RECORDS SUPPLIED:
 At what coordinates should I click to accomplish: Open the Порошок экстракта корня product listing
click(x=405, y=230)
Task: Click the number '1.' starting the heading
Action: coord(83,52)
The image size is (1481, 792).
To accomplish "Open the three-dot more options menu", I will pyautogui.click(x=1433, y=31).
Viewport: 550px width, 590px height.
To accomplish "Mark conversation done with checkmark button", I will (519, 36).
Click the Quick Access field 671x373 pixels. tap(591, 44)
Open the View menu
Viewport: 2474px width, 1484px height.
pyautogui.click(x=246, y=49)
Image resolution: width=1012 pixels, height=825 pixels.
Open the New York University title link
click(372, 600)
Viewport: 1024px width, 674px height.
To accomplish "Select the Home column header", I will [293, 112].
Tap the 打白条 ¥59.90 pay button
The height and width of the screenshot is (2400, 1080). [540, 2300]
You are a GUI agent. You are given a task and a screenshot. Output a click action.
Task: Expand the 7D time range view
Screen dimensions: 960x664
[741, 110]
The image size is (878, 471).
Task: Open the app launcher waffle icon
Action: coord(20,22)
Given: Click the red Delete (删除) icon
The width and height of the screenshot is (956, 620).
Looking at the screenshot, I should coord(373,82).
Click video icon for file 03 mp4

TRY IT: Print the entries exactly. Include every one.

SOLUTION:
 At what coordinates should I click to accomplish: Open the Порошок экстракта корня product listing
click(x=405, y=230)
Task: Click the number '1.' starting the heading
Action: coord(83,52)
The image size is (1481, 792).
To accomplish "Open the three-dot more options menu", I will pyautogui.click(x=1433, y=31).
Viewport: 550px width, 590px height.
To accomplish "Mark conversation done with checkmark button", I will (519, 36).
Click the Quick Access field 671x373 pixels. tap(591, 44)
Open the View menu
Viewport: 2474px width, 1484px height.
pyautogui.click(x=246, y=49)
Image resolution: width=1012 pixels, height=825 pixels.
Open the New York University title link
click(372, 600)
Viewport: 1024px width, 674px height.
To accomplish "Select the Home column header", I will [293, 112].
Tap the 打白条 ¥59.90 pay button
The height and width of the screenshot is (2400, 1080). [540, 2300]
You are a GUI agent. You are given a task and a screenshot. Output a click action.
Task: Expand the 7D time range view
Screen dimensions: 960x664
[741, 110]
The image size is (878, 471).
Task: Open the app launcher waffle icon
Action: coord(20,22)
Given: Click the red Delete (删除) icon
The width and height of the screenshot is (956, 620).
Looking at the screenshot, I should coord(373,82).
Click video icon for file 03 mp4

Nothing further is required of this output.